Recombinant expression and biological characterization of the antimicrobial peptide fowlicidin-2 in Pichia pastoris

Abstract

Fowlicidins are a group of cathelicidin antimicrobial peptides that were initially identified in chickens. Fowlicidin-2, which is composed of 31 amino acids, is widely expressed in the majority of tissues in chickens and has an important role in innate immunity. In the present study, a recombinant expression system for fowlicidin-2 was successfully constructed using Pichia pastoris X-33 and the expression vector pPICZα-A. Under the optimized fermentation conditions, 85.6 mg fowlicidin-2 with >95% purity was obtained from 1 liter culture medium following purification by ion exchange chromatography and reversed phase high performance liquid chromatography. The recombinant fowlicidin-2 exhibited broad spectrum antimicrobial activity and had a minimum inhibitory concentration ranging from 1 to 4 µM. Furthermore, recombinant fowlicidin-2 exhibited hemolytic activity, promoting 50% human erythrocyte hemolysis in the concentration range of 128-256 µM, and anticancer activity, resulting in the death of 50% of A375 human malignant melanoma cells in the concentration range of 2-4 µM. The results of the present study suggest that recombinant fowlicidin-2 may be a promising candidate for therapeutic applications.

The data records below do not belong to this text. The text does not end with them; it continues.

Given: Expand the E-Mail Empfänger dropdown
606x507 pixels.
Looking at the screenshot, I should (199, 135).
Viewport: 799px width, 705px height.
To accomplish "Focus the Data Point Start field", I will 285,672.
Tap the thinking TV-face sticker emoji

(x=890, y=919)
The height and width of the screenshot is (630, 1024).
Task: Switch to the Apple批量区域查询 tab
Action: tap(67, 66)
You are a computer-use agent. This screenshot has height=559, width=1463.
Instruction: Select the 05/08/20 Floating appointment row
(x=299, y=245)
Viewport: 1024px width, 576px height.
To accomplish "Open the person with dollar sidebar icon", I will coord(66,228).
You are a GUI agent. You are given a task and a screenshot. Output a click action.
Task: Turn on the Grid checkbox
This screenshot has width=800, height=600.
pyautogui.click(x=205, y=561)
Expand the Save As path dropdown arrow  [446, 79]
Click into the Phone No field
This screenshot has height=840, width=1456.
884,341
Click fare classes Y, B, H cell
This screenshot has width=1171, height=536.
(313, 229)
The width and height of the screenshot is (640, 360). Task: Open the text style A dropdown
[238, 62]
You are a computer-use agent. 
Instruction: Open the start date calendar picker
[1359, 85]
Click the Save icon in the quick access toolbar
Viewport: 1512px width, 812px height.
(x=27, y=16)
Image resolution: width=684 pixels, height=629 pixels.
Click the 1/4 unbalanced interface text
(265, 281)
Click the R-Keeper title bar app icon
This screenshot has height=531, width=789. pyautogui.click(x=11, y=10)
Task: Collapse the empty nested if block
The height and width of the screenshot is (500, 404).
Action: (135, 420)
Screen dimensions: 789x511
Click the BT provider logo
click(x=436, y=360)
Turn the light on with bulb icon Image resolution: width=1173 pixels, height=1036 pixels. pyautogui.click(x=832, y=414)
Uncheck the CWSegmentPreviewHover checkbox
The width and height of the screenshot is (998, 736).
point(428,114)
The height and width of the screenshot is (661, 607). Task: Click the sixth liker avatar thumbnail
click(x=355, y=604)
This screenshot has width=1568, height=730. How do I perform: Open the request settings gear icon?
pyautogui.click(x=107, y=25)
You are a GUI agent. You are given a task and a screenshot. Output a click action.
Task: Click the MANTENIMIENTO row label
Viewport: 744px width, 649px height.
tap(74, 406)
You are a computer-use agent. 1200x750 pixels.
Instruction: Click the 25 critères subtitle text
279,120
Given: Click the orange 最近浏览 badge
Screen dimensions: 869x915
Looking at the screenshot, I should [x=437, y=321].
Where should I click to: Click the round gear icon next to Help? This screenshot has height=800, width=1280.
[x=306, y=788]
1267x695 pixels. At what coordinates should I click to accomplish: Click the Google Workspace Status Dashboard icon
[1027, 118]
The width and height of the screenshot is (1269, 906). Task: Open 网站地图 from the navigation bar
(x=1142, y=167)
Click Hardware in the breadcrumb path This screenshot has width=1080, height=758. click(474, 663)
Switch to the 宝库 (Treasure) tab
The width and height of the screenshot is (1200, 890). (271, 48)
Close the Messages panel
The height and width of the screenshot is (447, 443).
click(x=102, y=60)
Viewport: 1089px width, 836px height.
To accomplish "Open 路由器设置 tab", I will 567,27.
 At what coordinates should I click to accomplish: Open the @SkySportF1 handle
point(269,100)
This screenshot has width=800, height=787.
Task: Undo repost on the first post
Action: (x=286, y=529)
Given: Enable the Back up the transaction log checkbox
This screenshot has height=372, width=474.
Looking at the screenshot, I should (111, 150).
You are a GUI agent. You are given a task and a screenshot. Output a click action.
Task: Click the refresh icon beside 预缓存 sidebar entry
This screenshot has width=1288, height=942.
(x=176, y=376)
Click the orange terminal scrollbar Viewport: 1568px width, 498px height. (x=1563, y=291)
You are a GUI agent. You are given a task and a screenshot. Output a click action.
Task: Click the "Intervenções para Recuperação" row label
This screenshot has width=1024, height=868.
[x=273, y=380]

Keywords: Pichia pastoris; antibacterial activity; anticancer activity; antimicrobial peptides; fowlicidin-2; recombinant expression.

Figure 1.

Nucleotide sequence of DNA encoding fowlicidin-2 and the C-terminal amino acids of the α-factor signal peptide. The Kex2 and Ste13 cleavage sites for proteolytic processing and α-factor-driven secretion of the fusion protein are indicated by arrowheads. The synthesized DNA fragment is shown in bold. The sequences of EcoRI and XbaI sites are italicized. The amino-acid and encoding sequences of fowlicidin-2 are underlined. Kex2, Kexin protease 2; Ste13, dipeptidyl aminopeptidase.

Figure 2.

Polymerase chain reaction (PCR) screening of the recombinant pPICZα-A-fowlicidin-2 expression plasmid. Lane M contains the DNA molecular weight marker, lanes 1 and 2 contain the PCR product of the pPICZα-A-fowlicidin-2 plasmid, lane 3 contains the PCR product of the pPICZα-A plasmid, and lane 4 is the negative control.

Figure 3.

Tricine-sodium dodecyl sulfate-polyacrylamide gel analysis of the supernatant from fermentation broth containing secreted recombinant fowlicidin-2. Lane M contains the protein molecular weight marker, and lanes 1–7 contain the medium from cultures of fowlicidin-2-expressing Pichia pastoris at 12, 24, 36, 48, 60, 72 and 84 h following methanol induction, respectively.

Figure 4.

Tricine-sodium dodecyl sulfate-polyacrylamide gel analysis of the purified recombinant (r)fowlicidin-2. Lane M contains the protein molecular weight marker, and lanes 1 and 2 contain the purified rfowlicidin-2 from different batches.

Figure 5.

Hemolytic activity of various concentrations of recombinant fowlicidin-2 on human red blood cells.

Figure 6.

Anticancer activity of various concentrations of recombinant fowlicidin-2 against A375 human malignant melanoma cells, RAW264.7 mouse macrophages and chick embryo fibroblasts.